A yelling boss, but a calm prayer agenda

A few years after I graduated from college, a friend suggested I apply for a position at a local university and was willing to serve as a reference for me. So I applied and was hired. I was tremendously grateful and felt as if it was a lovely new start for me professionally. I was particularly excited about the opportunity to take graduate coursework at this university and felt very much as if the job was an answer to prayer. 

Not long after taking the position, I started to realize that my direct supervisor had an intensity about him; he could become quite agitated at times. Colleagues within my department would quietly make jokes about it, and many would tell me, “Good luck!” or say things like, “Wonder how long you’ll last?” It became common for people within the department to hear this man yelling orders at me throughout the day. 
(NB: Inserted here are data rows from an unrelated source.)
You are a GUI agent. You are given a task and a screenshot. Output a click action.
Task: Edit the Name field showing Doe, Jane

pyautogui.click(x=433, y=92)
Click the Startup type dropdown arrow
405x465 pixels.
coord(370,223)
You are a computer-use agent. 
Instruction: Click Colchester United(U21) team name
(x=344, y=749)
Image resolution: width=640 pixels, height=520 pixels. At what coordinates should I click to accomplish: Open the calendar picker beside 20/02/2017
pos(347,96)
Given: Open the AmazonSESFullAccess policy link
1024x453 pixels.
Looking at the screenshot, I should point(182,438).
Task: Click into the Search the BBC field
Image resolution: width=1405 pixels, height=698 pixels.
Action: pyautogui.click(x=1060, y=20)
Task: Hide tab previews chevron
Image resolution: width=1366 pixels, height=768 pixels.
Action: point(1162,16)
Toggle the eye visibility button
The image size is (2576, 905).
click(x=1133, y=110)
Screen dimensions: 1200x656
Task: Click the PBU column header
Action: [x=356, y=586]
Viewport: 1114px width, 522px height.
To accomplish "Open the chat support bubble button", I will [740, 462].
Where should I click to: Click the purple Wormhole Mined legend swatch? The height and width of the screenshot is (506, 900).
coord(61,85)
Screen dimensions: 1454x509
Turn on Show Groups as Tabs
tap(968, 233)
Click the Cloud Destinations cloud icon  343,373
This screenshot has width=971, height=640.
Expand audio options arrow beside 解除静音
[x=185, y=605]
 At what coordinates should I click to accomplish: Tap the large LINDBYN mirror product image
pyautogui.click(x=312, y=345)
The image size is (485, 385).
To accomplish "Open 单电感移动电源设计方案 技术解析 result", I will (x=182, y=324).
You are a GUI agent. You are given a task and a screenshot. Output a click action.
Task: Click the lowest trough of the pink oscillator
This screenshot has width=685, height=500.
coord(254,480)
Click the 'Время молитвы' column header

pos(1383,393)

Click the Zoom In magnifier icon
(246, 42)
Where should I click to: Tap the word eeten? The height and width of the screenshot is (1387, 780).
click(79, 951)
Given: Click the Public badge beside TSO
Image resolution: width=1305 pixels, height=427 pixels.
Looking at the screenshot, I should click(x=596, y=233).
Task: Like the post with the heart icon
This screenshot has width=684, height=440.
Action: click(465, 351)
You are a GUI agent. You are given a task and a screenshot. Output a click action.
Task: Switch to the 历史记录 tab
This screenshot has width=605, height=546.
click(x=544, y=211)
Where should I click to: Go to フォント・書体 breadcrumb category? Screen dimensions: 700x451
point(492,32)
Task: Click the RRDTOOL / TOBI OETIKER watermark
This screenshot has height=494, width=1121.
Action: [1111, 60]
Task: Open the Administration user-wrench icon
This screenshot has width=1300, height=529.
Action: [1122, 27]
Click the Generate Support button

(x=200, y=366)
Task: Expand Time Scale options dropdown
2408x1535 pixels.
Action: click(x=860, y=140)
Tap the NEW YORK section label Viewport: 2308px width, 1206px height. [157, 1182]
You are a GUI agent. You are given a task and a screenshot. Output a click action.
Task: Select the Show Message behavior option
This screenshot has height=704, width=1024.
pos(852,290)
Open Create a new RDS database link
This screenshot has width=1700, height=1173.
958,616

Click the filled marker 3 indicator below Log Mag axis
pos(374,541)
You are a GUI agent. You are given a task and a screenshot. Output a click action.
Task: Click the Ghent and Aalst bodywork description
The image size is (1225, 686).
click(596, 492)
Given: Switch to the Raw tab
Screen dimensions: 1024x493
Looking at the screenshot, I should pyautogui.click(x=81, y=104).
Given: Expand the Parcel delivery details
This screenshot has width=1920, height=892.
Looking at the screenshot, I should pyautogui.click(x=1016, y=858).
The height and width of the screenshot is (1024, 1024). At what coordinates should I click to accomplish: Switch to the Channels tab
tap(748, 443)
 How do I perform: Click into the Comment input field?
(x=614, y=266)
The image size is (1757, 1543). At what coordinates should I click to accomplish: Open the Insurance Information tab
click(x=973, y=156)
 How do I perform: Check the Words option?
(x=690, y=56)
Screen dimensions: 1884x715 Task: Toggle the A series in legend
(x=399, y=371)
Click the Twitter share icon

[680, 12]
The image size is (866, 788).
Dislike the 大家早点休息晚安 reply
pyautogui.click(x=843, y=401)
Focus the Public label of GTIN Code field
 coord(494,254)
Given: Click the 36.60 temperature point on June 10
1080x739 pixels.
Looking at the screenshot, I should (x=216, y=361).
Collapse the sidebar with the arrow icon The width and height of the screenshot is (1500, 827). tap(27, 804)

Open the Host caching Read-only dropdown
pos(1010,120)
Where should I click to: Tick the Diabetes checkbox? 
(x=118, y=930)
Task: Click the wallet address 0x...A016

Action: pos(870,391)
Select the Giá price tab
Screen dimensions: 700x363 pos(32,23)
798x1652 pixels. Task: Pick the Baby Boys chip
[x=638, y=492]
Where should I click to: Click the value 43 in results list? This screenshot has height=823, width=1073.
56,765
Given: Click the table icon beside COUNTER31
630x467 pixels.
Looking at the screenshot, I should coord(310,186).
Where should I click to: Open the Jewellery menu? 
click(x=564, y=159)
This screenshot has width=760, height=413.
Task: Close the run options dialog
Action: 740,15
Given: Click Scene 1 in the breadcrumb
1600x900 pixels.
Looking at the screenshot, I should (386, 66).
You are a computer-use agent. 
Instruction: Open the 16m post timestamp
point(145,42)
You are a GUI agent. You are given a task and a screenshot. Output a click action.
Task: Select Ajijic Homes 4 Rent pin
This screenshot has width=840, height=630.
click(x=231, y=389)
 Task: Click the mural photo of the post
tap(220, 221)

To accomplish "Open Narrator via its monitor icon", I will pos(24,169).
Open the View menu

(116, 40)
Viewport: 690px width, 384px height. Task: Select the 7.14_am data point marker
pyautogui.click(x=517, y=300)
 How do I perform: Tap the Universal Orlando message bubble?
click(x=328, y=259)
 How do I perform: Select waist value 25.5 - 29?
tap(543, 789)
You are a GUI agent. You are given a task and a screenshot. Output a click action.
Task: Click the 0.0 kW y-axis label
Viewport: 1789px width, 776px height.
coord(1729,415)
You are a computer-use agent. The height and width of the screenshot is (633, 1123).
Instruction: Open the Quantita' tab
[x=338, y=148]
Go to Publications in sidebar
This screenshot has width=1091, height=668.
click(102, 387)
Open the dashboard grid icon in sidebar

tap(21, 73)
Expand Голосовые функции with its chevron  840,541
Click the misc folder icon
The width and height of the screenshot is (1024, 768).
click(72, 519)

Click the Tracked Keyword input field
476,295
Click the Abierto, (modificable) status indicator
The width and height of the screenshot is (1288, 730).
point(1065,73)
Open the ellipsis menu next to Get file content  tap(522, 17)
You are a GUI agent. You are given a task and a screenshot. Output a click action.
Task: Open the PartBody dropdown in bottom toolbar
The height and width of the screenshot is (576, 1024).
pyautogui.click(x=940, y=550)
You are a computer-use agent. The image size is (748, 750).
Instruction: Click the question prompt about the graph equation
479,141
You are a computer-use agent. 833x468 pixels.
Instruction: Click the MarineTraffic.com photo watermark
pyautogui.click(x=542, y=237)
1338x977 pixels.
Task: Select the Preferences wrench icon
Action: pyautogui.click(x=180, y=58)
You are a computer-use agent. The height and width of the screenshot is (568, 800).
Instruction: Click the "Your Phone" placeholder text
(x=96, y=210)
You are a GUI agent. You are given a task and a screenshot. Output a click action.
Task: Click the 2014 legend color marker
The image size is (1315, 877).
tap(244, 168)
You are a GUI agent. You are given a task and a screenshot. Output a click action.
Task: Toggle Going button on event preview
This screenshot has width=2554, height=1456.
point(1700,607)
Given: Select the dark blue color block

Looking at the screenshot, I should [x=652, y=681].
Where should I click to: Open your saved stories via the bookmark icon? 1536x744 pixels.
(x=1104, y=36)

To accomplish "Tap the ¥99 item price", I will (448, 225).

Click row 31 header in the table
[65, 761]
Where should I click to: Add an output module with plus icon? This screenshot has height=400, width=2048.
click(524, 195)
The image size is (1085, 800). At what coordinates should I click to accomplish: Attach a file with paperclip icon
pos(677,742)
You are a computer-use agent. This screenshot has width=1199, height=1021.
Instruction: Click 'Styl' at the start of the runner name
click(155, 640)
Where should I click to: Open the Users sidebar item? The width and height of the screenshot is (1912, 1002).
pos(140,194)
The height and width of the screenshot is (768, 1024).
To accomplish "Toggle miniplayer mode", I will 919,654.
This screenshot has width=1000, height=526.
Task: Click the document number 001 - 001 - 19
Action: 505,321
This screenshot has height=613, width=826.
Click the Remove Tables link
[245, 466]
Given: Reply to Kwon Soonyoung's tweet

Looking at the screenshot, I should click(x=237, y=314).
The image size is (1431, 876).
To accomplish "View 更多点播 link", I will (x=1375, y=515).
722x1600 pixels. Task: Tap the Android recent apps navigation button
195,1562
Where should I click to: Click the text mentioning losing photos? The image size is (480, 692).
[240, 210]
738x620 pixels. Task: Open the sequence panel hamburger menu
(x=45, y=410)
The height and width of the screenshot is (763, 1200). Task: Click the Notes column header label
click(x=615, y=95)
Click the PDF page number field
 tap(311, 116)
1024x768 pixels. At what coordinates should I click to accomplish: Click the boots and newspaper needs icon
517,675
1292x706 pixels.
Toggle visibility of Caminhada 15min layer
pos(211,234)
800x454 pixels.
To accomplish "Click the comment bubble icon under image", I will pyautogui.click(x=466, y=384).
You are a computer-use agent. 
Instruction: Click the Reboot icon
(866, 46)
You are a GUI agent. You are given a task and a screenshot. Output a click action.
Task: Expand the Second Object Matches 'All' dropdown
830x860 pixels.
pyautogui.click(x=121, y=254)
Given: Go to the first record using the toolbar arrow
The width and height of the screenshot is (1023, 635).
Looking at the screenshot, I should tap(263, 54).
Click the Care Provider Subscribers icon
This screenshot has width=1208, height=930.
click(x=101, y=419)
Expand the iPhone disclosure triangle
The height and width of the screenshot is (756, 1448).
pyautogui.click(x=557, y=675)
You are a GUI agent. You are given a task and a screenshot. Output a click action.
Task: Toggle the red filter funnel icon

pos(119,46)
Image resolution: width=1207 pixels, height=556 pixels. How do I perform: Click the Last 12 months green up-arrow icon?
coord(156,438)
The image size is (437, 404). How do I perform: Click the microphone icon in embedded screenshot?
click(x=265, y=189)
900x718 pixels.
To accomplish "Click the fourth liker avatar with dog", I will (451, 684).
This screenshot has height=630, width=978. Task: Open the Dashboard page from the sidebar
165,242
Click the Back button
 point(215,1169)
Suddenly a job that had felt like an answer to prayer seemed more like an inescapable nightmare. 

It was important to stand my ground and do what I knew was right.

I began to pray about my employment, knowing that if this job was an answer to prayer, everything about the position had to line up with God’s plan of goodness. And certainly it was not right to accept that either this man or I could be affected by a sense of tyranny. I prayed and read many inspiring truths that I knew from my study of Christian Science, but I especially prayed with the premise that “clad in the panoply of Love, human hatred cannot reach you” (Mary Baker Eddy, Science and Health with Key to the Scriptures, p. 571). I also worked with another citation from Science and Health: “Love inspires, illumines, designates, and leads the way. Right motives give pinions to thought, and strength and freedom to speech and action. … Wait patiently for divine Love to move upon the waters of mortal mind, and form the perfect concept. Patience must ‘have her perfect work’ ” (p. 454).

I again reasoned that if this was my right place of employment, everything about it must necessarily express the harmony of God and any needed adjustments to the work environment would be made. But most of all, I sensed it was important to stand my ground and do what I knew was right and not fear the consequences. God would direct me and lead me to do whatever I needed, and I could hear that direction and respond appropriately.

Not too long afterward, I had my opportunity. While I was sitting in my office at work, my boss yelled angrily across the hall for me to come immediately into his office. I complied, but as I was standing in his office and his yelling continued, I turned around, walked out, and returned to my own desk. He followed me and, in exasperation, asked why I had walked away. I told him that I would gladly speak to him when he was feeling calmer. He walked away at that point.

That was the last time he ever raised his voice in anger at me. From that point forward, this man became a trusted and staunch advocate for me professionally. I worked full time in various capacities in that department for six years and simultaneously obtained my graduate degree during a portion of that time. When I told him I was going to get married and relocate to the East Coast, he wanted to offer my spouse a position at the university, so I’d be able to stay. 

I am to this day grateful for the spiritual truths that supported me throughout this time. God cares for us deeply and we are truly never alone.